Could you rewrite these rows with "Click" replaced by "Select", keeping everything else the same and leaving out the pictures?

(Text and item location entries)
========================

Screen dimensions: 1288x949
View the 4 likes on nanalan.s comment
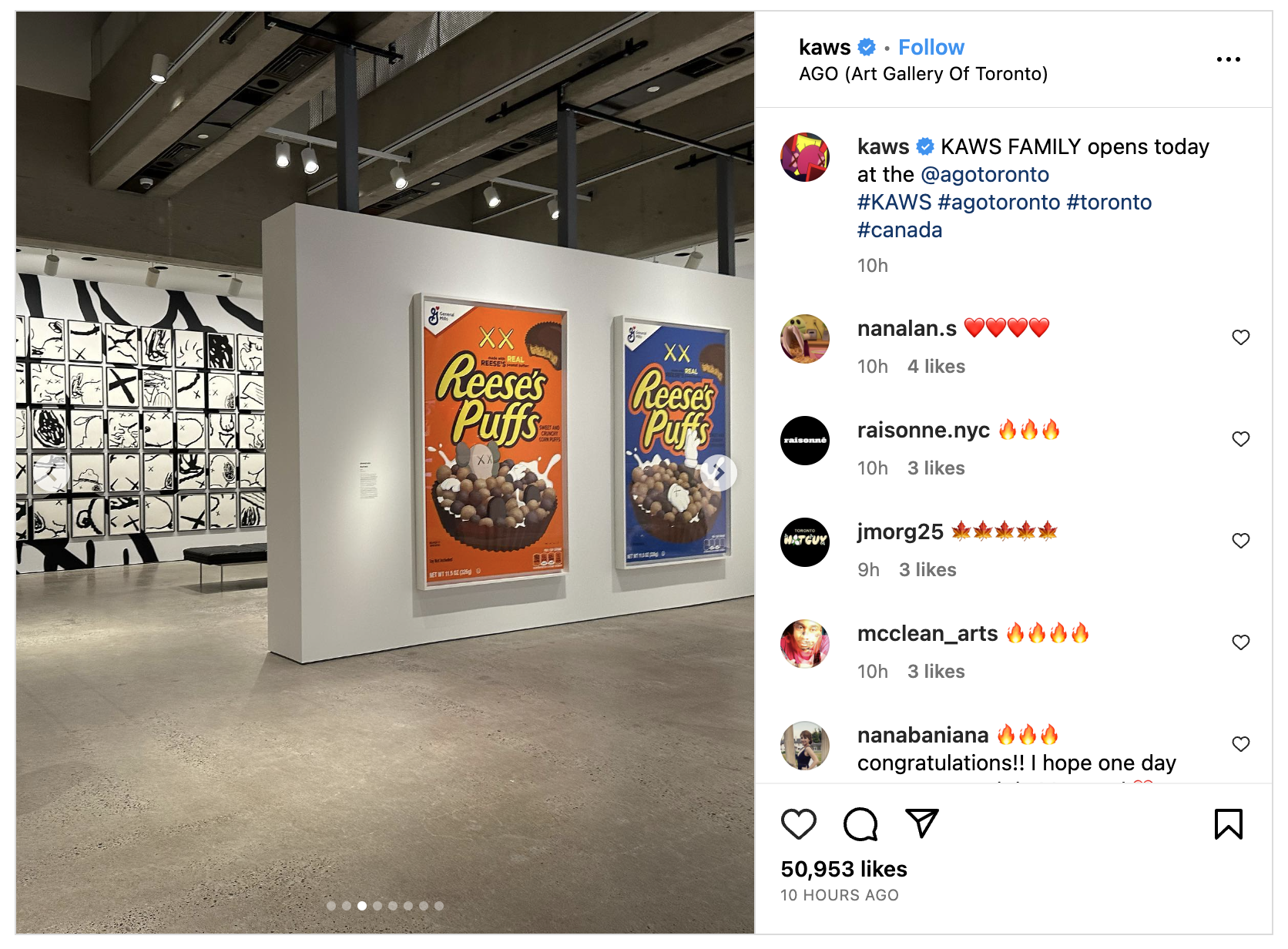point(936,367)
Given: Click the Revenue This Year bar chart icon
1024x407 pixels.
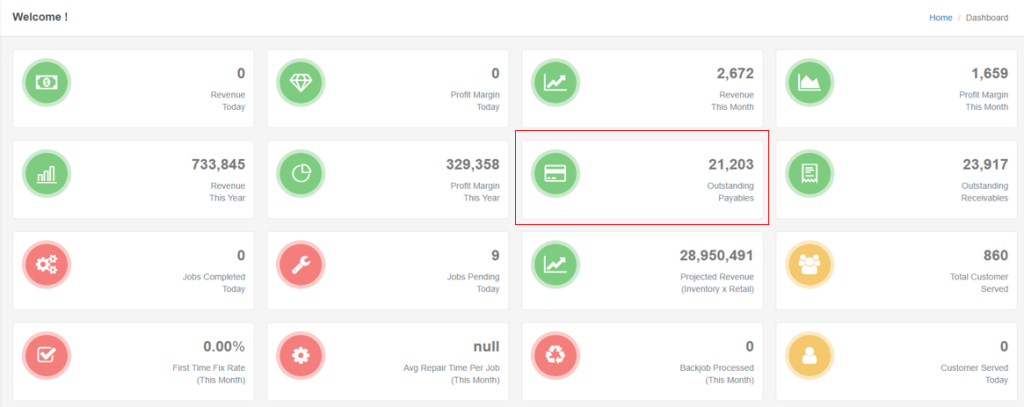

========================

PROBLEM SOLUTION:
Screen dimensions: 1288x949
View the 4 likes on nanalan.s comment
point(936,367)
Given: Select the Revenue This Year bar chart icon
1024x407 pixels.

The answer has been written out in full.